While commenting on something I really shouldn’t be, if the issue is about the runaway paper clip AI that consumes all resources making paper clips then I don’t really see that as a big problem. It is a design failure but the solution, seems to be, is to not give any AI a single focus for maximization. Make them more like a human consumer who has a near inexhaustible set of things it uses to maximize (and I don’t think they are as closely linked as standard econ describes even if equilibrium condition still holds, the per monetary unit of marginal utilities are equalized). That type of structure also insures that those maximize on one axis results are not realistic. I think the risk here is similar to that of addiction for humans.
Seems like this wouldn’t really help; the AI would just consume all resources making whichever basket of goods you ask it to maximize.
The problem with a paperclip maximizer isn’t the part where it makes paperclips; making paperclips is OK as paperclips have nonzero value in human society. The problem is the part where it consumes all available resources.
I think that over simplifies what I was saying but accept I did not elaborate either.
The consuming all available resources is not a economically sensible outcome (unless one is defining available resources very narrowly) so saying the AI is not a economically informed AI. That doesn’t seem to be too difficult to address.

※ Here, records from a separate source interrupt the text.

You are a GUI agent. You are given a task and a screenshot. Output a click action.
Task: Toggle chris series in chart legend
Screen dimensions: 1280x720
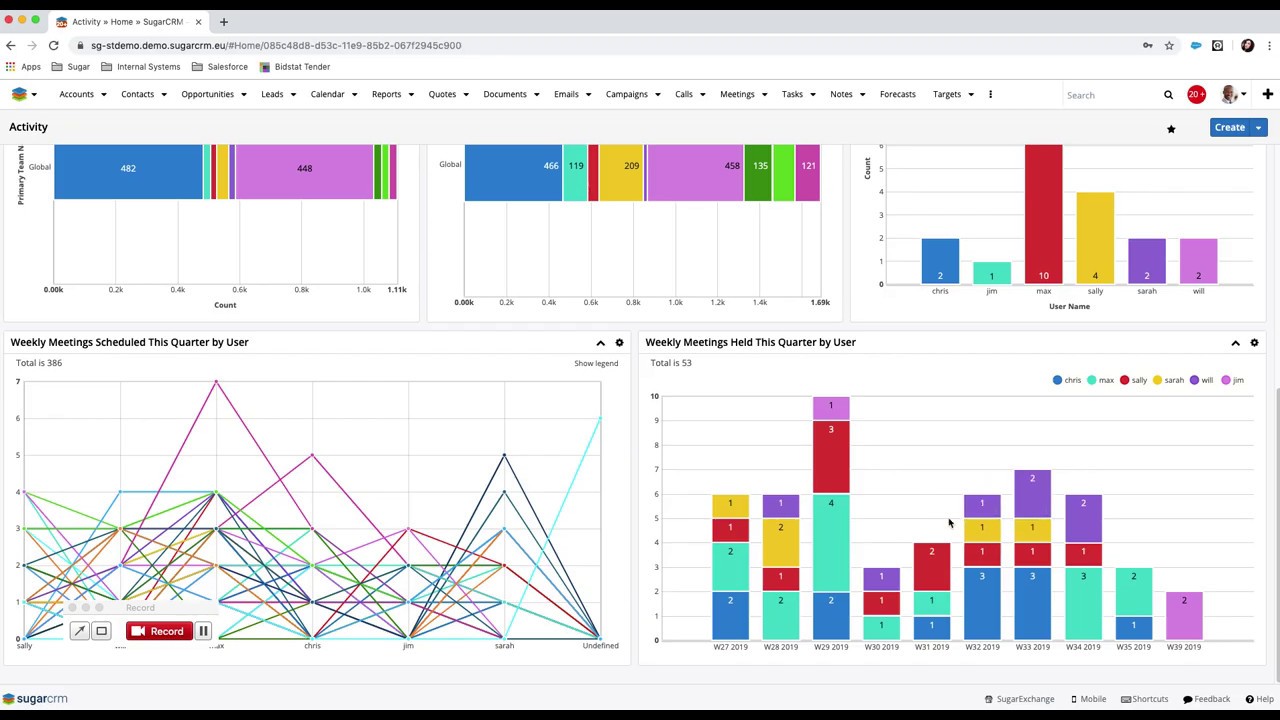point(1067,380)
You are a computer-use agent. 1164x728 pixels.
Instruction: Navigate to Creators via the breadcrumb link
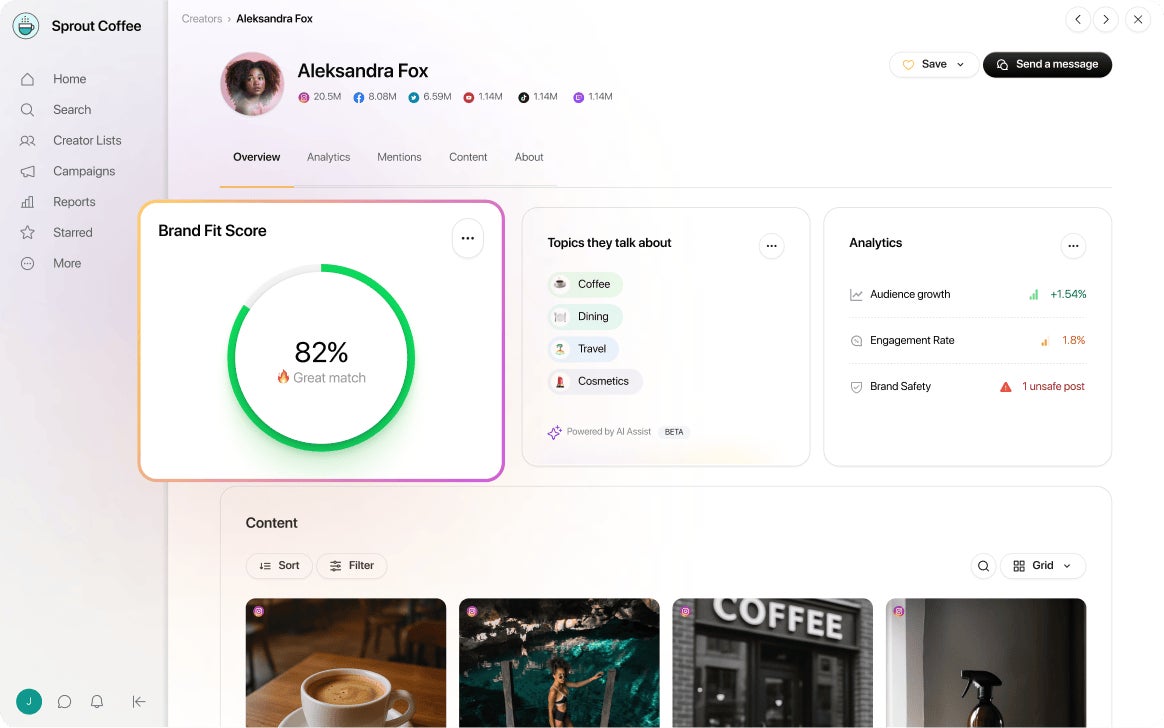(201, 18)
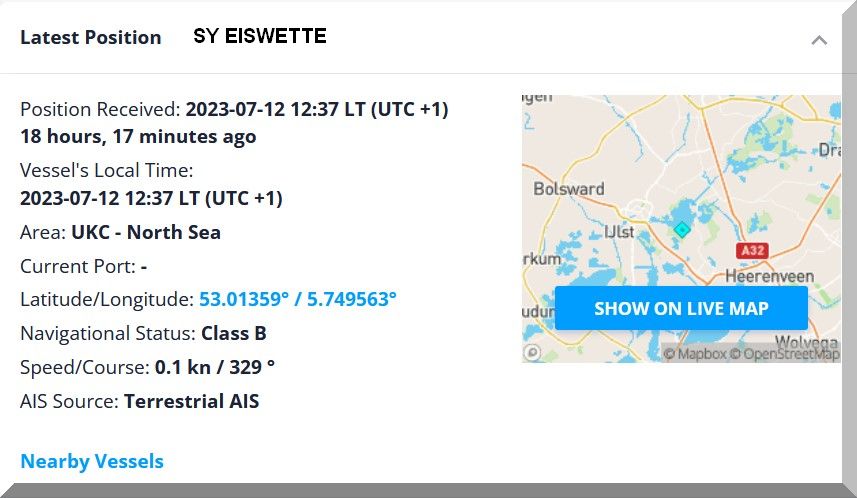The height and width of the screenshot is (498, 857).
Task: Open the latitude/longitude coordinates link
Action: click(298, 299)
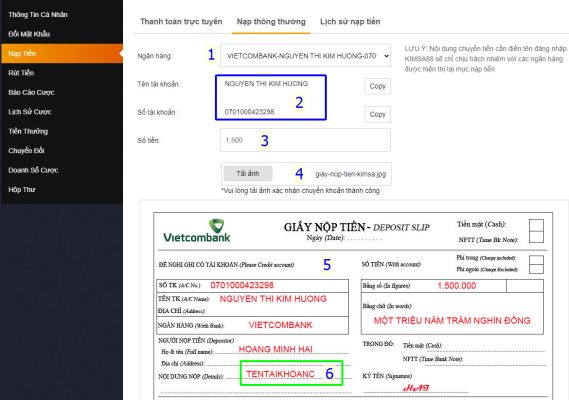569x400 pixels.
Task: Open Hộp Thư in the sidebar
Action: pyautogui.click(x=22, y=189)
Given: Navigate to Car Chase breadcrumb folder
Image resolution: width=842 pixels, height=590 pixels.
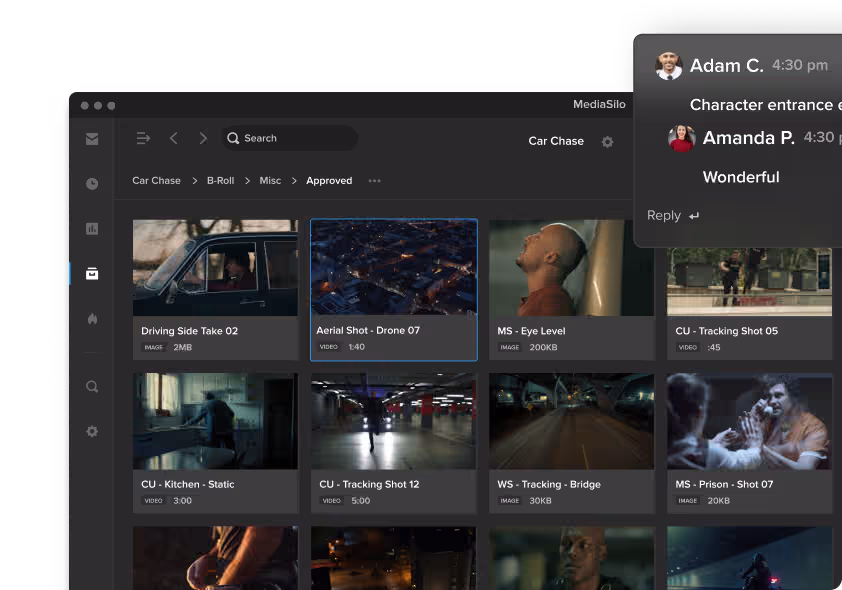Looking at the screenshot, I should click(x=156, y=181).
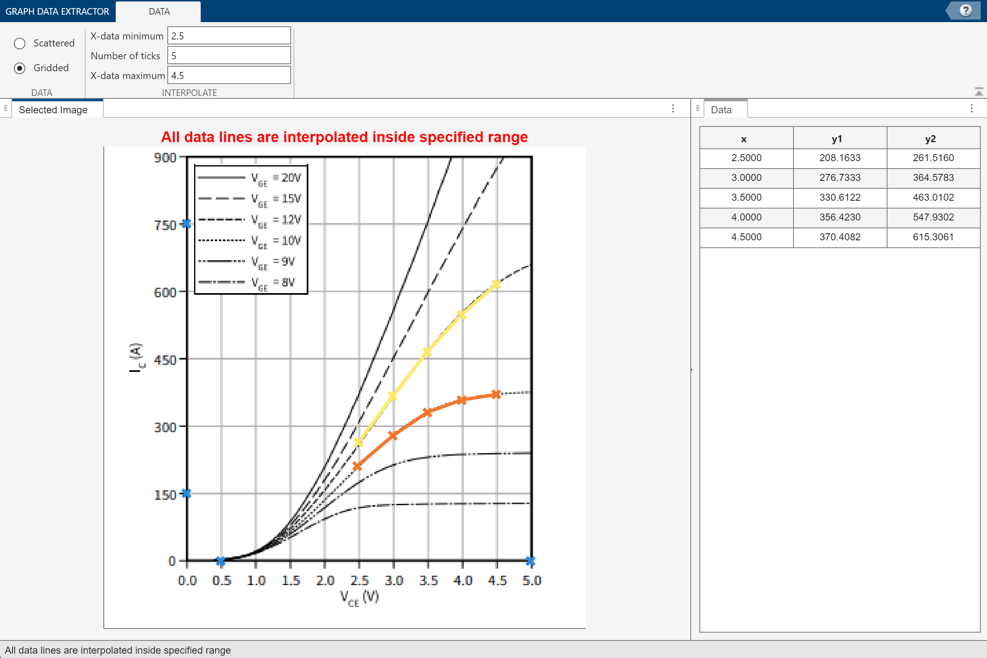
Task: Click the Data panel tab
Action: click(x=721, y=110)
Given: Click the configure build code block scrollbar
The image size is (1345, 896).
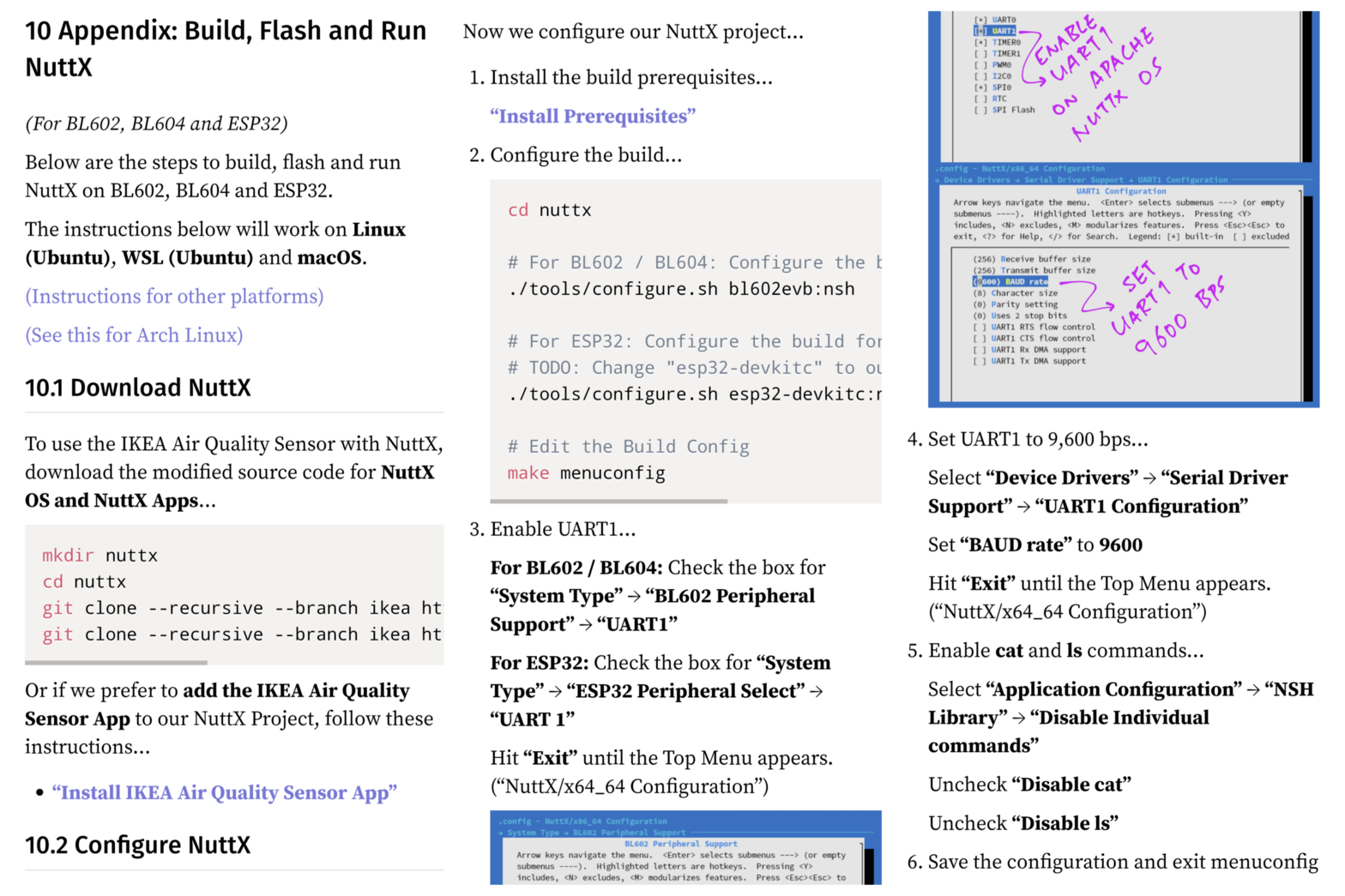Looking at the screenshot, I should click(x=609, y=501).
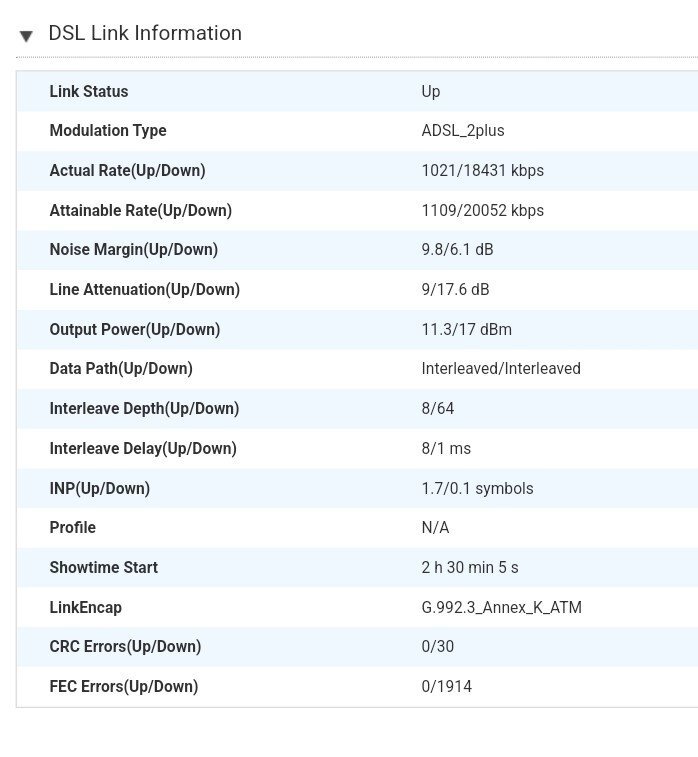Select the Modulation Type label

pos(108,131)
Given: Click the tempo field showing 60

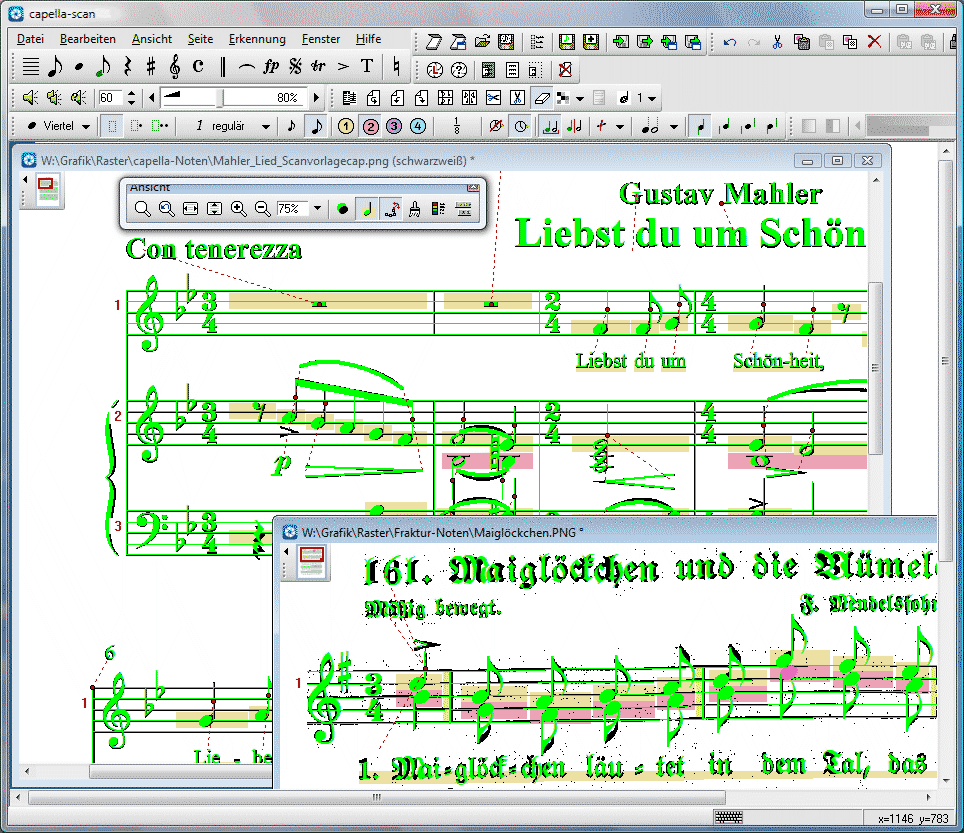Looking at the screenshot, I should point(110,98).
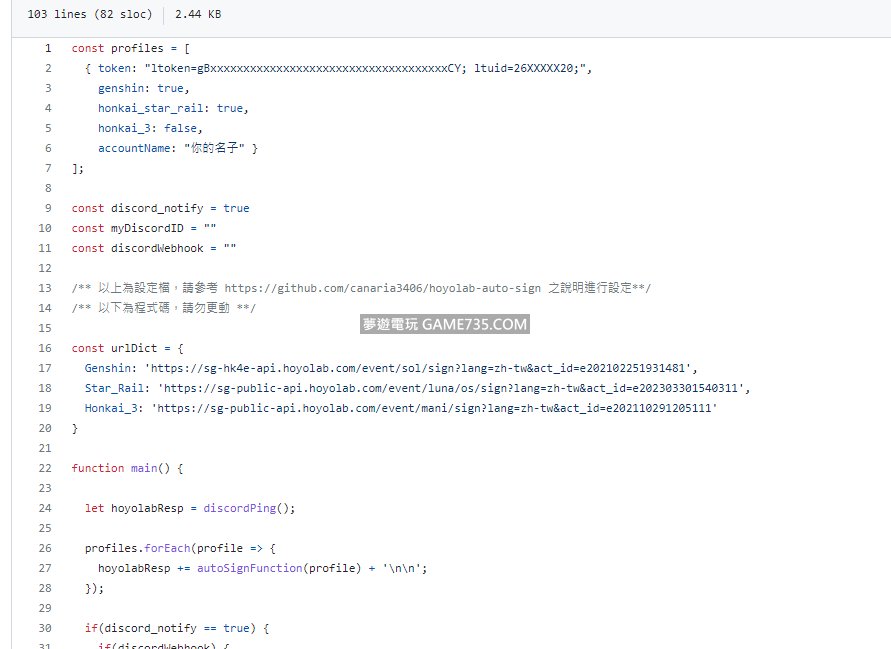Viewport: 891px width, 649px height.
Task: Click line number 16 in the gutter
Action: coord(44,348)
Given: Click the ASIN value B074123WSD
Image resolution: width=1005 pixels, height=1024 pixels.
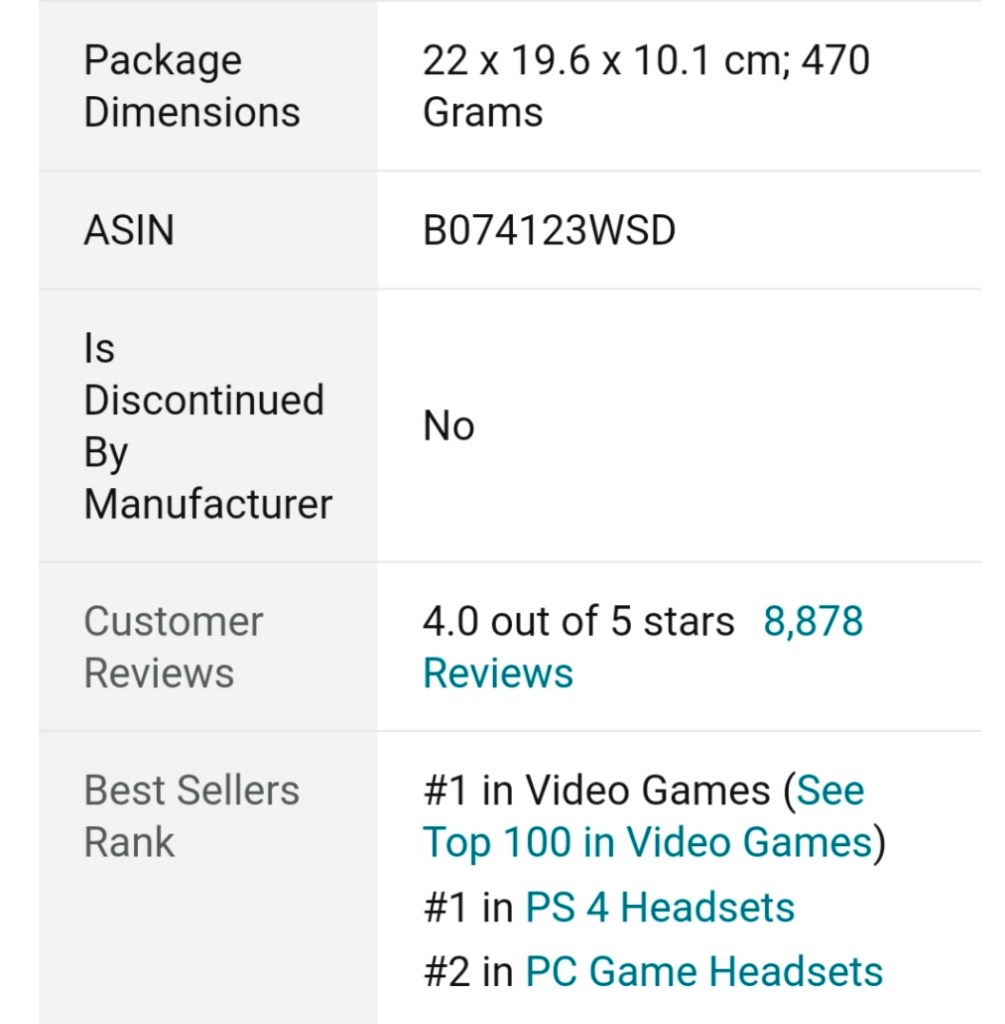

If the AI is making output that humans value and follows some simple economic rules then that gross over production and exhausting all available resources is not very likely at all. At some point more is in the basket than wanted so production costs exceed output value and the AI should settle into a steady state type mode.
Now if the AI doesn’t care at all about humans and doesn’t act in anything that resembles what we would understand as normal economic behavior you might get that all resources consumed. But I’m not sure it is correct to think an AI would just not be some type of economic agent given so many of the equilibrating forces in economics seem to have parallel processes in other areas.
Does anyone have a pointer to some argument where the AI does consume all resources and points to why the economics of the environment are not holding? Or, a bit differently, why the economics are so different making the outcome rational?